◆ **What the task requires**: One part of the entries below is wanted: the lines from the one containing "[next slide] (197, 240)" through the one containing "Facturas (542, 2087)". Write those out exactly and nothing else.

(Stored records)

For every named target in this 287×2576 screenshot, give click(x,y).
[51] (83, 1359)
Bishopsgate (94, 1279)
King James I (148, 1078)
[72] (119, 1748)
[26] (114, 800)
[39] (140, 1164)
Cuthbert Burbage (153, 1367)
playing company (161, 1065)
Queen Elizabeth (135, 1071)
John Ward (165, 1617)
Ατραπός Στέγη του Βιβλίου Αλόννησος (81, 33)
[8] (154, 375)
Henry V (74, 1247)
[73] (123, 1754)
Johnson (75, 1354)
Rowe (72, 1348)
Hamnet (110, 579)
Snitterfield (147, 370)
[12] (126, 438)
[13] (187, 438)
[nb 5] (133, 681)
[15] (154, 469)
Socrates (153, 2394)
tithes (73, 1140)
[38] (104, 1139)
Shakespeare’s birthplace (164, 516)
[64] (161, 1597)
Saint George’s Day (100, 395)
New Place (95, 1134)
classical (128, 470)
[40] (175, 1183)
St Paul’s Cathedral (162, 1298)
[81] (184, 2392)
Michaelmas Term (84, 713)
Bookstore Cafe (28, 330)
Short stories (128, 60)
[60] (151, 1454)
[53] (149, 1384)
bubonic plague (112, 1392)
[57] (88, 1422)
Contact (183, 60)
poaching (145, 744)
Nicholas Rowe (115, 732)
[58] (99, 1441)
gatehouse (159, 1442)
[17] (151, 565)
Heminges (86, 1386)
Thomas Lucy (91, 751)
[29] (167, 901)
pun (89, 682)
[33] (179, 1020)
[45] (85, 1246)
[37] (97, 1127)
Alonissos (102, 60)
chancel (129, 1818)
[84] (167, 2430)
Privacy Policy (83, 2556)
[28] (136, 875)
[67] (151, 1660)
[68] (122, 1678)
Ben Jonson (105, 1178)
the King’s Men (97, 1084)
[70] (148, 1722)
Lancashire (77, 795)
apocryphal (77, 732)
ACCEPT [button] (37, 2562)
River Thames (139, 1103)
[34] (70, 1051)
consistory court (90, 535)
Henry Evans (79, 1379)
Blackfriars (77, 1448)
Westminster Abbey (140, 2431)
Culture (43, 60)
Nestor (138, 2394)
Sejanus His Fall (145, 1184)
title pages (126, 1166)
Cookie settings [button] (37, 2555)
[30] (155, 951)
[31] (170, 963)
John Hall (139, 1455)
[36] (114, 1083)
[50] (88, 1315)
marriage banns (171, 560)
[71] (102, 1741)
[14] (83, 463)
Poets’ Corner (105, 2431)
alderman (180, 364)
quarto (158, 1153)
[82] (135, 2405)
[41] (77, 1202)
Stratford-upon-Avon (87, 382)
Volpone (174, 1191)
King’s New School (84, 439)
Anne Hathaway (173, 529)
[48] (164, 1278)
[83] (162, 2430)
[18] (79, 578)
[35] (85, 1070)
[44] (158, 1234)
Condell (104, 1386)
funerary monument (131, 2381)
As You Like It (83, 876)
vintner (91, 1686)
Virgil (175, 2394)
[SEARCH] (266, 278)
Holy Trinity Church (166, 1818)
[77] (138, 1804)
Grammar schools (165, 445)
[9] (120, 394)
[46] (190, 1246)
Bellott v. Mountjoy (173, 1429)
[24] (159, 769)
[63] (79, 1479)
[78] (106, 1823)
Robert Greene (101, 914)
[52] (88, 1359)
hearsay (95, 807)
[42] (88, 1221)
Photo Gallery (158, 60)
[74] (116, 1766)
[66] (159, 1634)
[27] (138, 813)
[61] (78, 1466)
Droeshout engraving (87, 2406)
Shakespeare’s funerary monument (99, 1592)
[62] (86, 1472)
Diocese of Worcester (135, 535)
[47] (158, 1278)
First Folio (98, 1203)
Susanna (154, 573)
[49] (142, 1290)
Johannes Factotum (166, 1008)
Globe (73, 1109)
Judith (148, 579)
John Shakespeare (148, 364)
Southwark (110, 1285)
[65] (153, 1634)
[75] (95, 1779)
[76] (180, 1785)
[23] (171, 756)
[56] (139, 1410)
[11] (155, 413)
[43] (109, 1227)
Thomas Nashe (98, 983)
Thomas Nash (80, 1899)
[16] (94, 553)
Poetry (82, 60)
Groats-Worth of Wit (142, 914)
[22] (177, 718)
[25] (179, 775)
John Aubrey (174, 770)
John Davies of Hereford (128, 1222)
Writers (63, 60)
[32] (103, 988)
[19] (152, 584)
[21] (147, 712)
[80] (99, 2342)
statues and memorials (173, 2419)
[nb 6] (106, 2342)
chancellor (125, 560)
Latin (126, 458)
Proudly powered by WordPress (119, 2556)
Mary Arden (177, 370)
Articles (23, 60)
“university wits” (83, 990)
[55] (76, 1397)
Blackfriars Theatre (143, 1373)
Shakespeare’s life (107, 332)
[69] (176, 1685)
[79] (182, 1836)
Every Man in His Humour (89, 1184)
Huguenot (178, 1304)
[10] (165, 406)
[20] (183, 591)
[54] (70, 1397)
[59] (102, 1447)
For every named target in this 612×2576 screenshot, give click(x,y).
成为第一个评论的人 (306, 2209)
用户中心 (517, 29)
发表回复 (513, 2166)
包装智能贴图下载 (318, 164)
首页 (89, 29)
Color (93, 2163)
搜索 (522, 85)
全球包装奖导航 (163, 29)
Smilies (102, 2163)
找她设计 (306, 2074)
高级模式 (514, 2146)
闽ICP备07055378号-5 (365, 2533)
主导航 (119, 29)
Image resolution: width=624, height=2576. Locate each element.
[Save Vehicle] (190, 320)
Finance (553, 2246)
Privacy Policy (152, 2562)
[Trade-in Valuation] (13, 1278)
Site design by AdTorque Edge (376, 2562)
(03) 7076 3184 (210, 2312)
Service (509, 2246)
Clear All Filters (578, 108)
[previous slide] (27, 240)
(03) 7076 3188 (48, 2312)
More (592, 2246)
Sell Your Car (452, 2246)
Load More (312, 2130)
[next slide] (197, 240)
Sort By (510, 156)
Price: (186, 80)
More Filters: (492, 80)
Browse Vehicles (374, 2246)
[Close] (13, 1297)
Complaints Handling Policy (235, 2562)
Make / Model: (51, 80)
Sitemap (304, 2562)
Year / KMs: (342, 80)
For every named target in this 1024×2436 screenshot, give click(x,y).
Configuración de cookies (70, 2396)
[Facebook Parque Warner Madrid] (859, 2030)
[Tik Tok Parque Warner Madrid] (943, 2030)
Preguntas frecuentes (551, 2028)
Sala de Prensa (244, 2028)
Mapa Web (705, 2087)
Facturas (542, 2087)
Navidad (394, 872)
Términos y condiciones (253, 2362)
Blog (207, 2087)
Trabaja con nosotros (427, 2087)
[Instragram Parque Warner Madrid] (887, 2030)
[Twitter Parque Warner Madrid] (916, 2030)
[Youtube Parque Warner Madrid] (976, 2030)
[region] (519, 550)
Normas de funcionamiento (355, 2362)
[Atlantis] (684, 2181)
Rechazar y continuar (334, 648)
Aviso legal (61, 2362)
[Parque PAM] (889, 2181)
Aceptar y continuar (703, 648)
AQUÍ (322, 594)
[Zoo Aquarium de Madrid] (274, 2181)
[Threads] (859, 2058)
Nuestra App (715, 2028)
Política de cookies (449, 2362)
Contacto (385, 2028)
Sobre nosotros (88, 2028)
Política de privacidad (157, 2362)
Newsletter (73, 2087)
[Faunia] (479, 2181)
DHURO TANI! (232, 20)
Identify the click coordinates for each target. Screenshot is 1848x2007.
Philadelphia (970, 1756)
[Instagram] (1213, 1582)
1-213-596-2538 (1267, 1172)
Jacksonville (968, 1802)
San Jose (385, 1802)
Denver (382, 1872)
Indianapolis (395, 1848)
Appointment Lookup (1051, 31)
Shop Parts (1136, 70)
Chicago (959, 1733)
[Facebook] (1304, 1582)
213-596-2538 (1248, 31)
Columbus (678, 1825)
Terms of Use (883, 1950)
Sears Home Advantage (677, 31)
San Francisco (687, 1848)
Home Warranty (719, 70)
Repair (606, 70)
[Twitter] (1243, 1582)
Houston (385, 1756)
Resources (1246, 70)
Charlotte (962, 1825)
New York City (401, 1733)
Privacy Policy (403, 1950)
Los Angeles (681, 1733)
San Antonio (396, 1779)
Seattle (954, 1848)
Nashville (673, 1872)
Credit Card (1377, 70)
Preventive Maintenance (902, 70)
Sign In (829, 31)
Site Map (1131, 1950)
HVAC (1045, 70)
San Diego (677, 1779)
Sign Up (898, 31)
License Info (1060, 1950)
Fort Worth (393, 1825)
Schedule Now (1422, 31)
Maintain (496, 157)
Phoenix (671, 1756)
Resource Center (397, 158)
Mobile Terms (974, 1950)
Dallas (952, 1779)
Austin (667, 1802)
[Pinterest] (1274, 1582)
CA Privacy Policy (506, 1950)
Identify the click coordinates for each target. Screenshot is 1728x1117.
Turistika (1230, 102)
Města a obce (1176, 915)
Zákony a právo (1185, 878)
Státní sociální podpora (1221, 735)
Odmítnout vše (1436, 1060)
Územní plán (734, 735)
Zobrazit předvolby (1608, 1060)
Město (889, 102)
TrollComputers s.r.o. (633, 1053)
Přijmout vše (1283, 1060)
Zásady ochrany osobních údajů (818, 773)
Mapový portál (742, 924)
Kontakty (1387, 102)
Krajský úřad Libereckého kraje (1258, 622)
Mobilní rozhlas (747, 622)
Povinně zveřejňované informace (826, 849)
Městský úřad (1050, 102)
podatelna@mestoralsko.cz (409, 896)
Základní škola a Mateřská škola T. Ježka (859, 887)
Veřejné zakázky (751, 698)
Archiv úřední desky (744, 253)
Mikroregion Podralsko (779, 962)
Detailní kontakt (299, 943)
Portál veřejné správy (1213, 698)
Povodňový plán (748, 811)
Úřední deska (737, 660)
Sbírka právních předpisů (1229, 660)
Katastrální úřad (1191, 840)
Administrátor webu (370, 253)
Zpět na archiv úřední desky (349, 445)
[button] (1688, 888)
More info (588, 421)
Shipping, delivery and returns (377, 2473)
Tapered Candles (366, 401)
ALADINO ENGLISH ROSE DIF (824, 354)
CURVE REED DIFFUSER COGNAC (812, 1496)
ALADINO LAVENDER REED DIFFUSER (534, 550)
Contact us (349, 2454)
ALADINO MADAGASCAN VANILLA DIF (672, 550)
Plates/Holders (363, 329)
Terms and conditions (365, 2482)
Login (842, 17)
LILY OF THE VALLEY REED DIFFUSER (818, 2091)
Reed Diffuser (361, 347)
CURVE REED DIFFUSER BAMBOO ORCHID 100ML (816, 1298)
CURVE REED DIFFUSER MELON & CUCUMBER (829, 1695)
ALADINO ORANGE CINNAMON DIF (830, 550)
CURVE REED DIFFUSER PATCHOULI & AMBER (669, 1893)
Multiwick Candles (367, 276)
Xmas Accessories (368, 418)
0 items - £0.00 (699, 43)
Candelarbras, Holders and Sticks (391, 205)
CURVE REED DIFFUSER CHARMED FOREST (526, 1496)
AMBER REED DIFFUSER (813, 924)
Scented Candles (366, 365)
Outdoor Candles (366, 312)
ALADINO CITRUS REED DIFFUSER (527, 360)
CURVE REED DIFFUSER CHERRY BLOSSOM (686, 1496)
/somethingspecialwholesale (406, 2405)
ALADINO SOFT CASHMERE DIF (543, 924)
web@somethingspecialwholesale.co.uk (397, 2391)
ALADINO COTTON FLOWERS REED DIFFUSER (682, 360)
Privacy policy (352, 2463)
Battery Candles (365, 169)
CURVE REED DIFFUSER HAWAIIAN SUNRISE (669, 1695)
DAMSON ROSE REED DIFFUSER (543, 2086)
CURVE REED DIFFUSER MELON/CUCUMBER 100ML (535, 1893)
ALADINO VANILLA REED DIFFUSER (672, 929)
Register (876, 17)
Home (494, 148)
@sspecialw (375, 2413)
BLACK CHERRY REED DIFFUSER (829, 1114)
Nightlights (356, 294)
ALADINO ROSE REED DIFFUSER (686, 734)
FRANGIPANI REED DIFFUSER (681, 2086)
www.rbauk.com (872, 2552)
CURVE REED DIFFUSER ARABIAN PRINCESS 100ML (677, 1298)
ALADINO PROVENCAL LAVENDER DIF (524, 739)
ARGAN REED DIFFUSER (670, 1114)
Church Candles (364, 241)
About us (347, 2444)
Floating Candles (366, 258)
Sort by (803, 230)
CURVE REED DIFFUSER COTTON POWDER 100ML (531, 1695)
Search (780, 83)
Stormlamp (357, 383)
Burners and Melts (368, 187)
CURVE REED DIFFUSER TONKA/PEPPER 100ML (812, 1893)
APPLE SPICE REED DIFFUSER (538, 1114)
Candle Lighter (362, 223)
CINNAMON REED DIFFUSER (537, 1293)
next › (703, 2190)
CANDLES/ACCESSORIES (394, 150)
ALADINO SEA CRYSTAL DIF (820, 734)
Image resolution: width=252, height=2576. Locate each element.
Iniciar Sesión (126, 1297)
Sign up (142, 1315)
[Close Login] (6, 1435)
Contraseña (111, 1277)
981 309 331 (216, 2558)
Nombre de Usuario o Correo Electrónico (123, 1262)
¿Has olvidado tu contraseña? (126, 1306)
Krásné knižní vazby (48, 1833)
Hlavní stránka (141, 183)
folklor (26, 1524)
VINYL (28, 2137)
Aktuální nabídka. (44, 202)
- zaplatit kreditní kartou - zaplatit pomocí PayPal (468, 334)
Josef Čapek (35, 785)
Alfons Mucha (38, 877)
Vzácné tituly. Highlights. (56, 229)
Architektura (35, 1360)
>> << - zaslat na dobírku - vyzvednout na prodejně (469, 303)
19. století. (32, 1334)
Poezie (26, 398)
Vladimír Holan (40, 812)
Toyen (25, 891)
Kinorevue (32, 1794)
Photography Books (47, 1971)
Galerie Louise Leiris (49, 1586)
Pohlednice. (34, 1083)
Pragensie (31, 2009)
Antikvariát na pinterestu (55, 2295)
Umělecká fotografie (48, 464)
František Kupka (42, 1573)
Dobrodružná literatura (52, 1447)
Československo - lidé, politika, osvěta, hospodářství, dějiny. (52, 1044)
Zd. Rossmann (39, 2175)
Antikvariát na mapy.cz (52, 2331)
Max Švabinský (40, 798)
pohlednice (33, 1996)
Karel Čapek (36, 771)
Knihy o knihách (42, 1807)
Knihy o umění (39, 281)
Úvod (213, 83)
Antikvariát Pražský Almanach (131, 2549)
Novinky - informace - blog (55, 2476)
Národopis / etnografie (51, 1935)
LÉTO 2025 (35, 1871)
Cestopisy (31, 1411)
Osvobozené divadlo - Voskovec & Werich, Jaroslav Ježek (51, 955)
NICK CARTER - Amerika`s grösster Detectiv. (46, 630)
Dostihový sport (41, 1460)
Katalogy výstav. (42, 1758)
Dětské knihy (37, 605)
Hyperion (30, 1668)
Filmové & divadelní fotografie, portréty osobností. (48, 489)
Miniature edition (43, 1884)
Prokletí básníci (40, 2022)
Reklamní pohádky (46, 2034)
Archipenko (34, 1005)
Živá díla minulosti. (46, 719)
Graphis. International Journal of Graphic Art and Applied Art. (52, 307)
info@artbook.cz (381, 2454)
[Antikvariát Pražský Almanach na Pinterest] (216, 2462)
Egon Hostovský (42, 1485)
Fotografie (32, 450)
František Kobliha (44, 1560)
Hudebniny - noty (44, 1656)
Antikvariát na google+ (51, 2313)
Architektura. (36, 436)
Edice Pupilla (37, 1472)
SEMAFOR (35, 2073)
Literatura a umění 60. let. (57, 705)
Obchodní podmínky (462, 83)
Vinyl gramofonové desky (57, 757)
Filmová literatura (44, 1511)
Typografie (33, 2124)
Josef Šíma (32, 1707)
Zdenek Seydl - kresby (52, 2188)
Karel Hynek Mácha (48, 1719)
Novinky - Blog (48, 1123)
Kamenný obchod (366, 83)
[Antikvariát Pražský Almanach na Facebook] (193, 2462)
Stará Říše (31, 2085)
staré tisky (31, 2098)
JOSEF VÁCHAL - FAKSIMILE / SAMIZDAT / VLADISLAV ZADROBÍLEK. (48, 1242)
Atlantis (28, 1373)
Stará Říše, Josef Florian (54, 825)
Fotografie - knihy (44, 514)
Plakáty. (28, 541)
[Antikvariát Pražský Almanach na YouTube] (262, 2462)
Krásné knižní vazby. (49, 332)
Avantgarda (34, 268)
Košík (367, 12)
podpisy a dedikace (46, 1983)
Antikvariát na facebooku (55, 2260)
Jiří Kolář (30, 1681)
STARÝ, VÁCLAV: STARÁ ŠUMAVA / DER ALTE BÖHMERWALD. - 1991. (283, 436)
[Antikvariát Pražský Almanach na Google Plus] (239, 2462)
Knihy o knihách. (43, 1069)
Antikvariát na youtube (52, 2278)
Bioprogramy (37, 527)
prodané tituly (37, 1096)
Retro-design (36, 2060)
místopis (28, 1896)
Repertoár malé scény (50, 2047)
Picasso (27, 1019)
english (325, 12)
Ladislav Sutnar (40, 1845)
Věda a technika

◆ **Answer area**:
[next slide] (197, 240)
Sort By (510, 156)
Price: (186, 80)
More Filters: (492, 80)
Browse Vehicles (374, 2246)
[Close] (13, 1297)
Complaints Handling Policy (235, 2562)
Make / Model: (51, 80)
Sitemap (304, 2562)
Year / KMs: (342, 80)
For every named target in this 1024×2436 screenshot, give click(x,y).
Configuración de cookies (70, 2396)
[Facebook Parque Warner Madrid] (859, 2030)
[Tik Tok Parque Warner Madrid] (943, 2030)
Preguntas frecuentes (551, 2028)
Sala de Prensa (244, 2028)
Mapa Web (705, 2087)
Facturas (542, 2087)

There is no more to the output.